Provided text:
+ + + +
Something Written

We all have stories to tell. We never tire repeating them nor tire hearing them.

For days on end--and then years on end--we have added anecdotes to our collection of stories that have grown part of the living “mythologies” in IHMS. We remember why “patok” or “kingkong” got his name, or how “maru” or “igit” replaced an otherwise beautiful nickname. We remember how Baston Bobitch Gang became Baboga, although we may have forgotten why we called our class that name. For in fact, it did not mean a thing. It was simply a wild thought devoid of meaning.

How we loved those stories. We always found time for them. After meals when we congregated under the avocado tree near the canteen, in what is now part of the mini zoo. We spontaneously assembled under the mango tree or the talisay tree near the pathway leading to the auditorium. And towards the end of our college days, in 1984, we even sought refuge under the shade of pines and mahogany that lined the sea wall in front of Baclayon church. If only trees could talk, then we would have found the best chronicler of our stories.

The longing to leave something behind, even if they be just simple stories, runs deep within. Thus, we left a photo album of our “exploits” in college. We even passed on our stories to those who came after us. But, as in any oral traditions, we know now that stories will live only as long the storytellers. It has been more than 30 years since high school entrance, when we started telling stories. It has been more than 27 years since our high school graduation in 1980. And it has been 23 years since our college graduation. Those who knew of, and retold, our stories have all moved on too. Those in the seminary today belong to an entirely new generation. They haven’t heard of us, nor do they know our stories.

This is the reason we sometimes feel alienated at the IHMS today. We always say that things have changed at the IHMS. We have become a stranger to the place; yet deep within still strangely at home. The stories we hear are no longer recognizable. The jokes and jargons are different. Yet somehow we feel at peace, for we have tucked within each of us stories of this place that we weaved with our friends.

As we grow old, we can leave those stories as they are--hidden in the fading memories of each participant. Or, we can put them on paper--or online, like this blog--and retell them one more time . . . for posterity. Once written, they stand a better chance of persisting in time.

This blog--unofficial and unauthorized this may be for this is started by a couple of balding alumni who have other things to do in between--provides that venue. We do not have the luxury to meet and talk, as we used to do. But we can continue telling our stories through this blog.

Here, thus, we share with you our memories of our days in IHMS. Journey with us as we turn our memories into “something written” -- a Scriptum. (msa)


A Summer to Remember

Summer was starting. The temperature was beginning to rise. Most schools were already done with their commencement exercises. But the humidity and heat of the afternoon could not dampen the eagerness of the party of five to order 1 beer grande each at Rose Restaurant along CPG Avenue. For after all it was probably our last time to be together. We just had their college graduation the day before.

Therer were six of us, survivors of the Baboga Class, Chris, Mario, Gents, Nox, and myself. Only Jeffrey was not around that afternoon.

There was much emotion, heightened by the spirit of the beer we gulped like water. Our lively discussion was interrupted several times mostly by boisterous laughter, as each one would recall funny experiences in the seminary. First round of beer, second round…third round. It was too much perhaps, but not to the six of us who would be parting on our separate ways.
+ + + +
Listed records:
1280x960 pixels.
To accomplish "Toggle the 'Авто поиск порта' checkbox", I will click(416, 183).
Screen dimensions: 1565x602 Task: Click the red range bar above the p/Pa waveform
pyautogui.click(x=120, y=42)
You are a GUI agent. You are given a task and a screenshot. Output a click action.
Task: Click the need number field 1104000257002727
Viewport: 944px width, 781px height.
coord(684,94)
+ + + +
Directives:
**A.** Answer these questions from the IHMS alumni blog:
(i) In what year did the class graduate from high school?
(ii) What did the name Baston Bobitch Gang become?
(iii) At which restaurant did the group order beer, and on what avenue is it?
**B.** Output the passage of the IHMS alumni blog starting at "This blog--unofficial and" and ending at "the day before.".
**C.** Go on with the IHMS alumni blog from the point where it stops.
The records aren't needed for anything asked here.

Expected responses:
**A.**
(i) 1980
(ii) Baboga
(iii) Rose Restaurant, along CPG Avenue

**B.**
This blog--unofficial and unauthorized this may be for this is started by a couple of balding alumni who have other things to do in between--provides that venue. We do not have the luxury to meet and talk, as we used to do. But we can continue telling our stories through this blog.

Here, thus, we share with you our memories of our days in IHMS. Journey with us as we turn our memories into “something written” -- a Scriptum. (msa)


A Summer to Remember

Summer was starting. The temperature was beginning to rise. Most schools were already done with their commencement exercises. But the humidity and heat of the afternoon could not dampen the eagerness of the party of five to order 1 beer grande each at Rose Restaurant along CPG Avenue. For after all it was probably our last time to be together. We just had their college graduation the day before.

**C.**
The clock seemed to tick faster than usual. But no one was minding it. It was like eternity as each one reminisced the old days. The more we talked, the faster time seemed to move. One o’clock, two o’clock, three o’clock, four o’clock, four thirty…Mario had to bid goodbye or else he could not catch the last trip to San Miguel. Each one was teary-eyed as Nox offered a toast. I felt something hollow in the stomach as Mario walked towards the entrance door of the restaurant. There was a short silence, followed by laughter. We couldn't understand our ambivalent feelings.

Not long enough, it was my turn say goodbye for I had to catch the last trip to Sevilla. I left Rose Restaurant bringing with me unforgettable memories of our life together in the seminary.

That one afternoon happened in 1984. And true enough it was our last time to be together, the six of us who were remnants of Baboga Class. It was indeed a summer to remember. Since then we followed different directions in life. Sadly though, not much have been heard of the others. Only some sketchy second hand information. A newsletter like this may be a good one to keep in touch. Not only for the six, but also for the 42 original Baboga members that started in 1976.

As we grow older we become interested in recalling the past. We want to tell the story of our lives. Maybe we want to say that we have lived life to the full. But as we tell our own stories we cannot help but also tell each other’s stories because each of us has become a part of our individual lives. Maybe another round of beer is needed; perhaps not a grande anymore but just few bottles to arouse the consciousness to tell and retell our own stories. We need to make another afternoon of remembering and someday be remembered! (soc)



Summer of 1982. Just for the heck of it, Junior and I decided to volunteer “didto sa lugar nga walay gusto moadto” (there in the place where no one wants to go) for our summer apostolate.

It was a protest. We were dis-edified at those who were picky about their apostolate assignment and went to the extent of demanding to be assigned to the big, rich parishes.

It was also pride. We wanted to show that we had what it takes to tackle even the most difficult assignment.

It was also youthful idealism. We wanted to live out what we thought a follower of Christ must be and do.

We got their wish. We were assigned to Inabanga--not just Inabanga but a remote barrio of Inabanga called Kanbituon (or Cambitoon). It was so remote that to get there it was easier and faster by way of Sagbayan. It was not only a “bituon” (heavenly star). It was a “kan-bituon“. The word “kan” was attached to names of places that were so remote.

In Inabanga, there was news that an encounter between the government troops and rebels happened in a sitio beside Kanbituon. It bothered us. But we were undeterred.

We arrived in Sagbayan at a house I vaguely remember now as belonging to the friend of the parish priest. And from there we were transported aboard a motorcycle to a barrio at the edge of Sagbayan. It was dusk when the host, the barangay captain, who didn’t seem too enthusiastic, accommodated us. We stayed for the night.

We left very early the following day, after a breakfast of coffee and bread, anticipating a long hike ahead. There was no transport to Kanbituon. We had to walk to reach our destination. How far? Nobody could tell except with the “pout” of a mouth. It was the practice to point with the finger places that were nearby and to point with the lips places that were far. They point to Kanbituon with their lips. So, we knew it was way out there.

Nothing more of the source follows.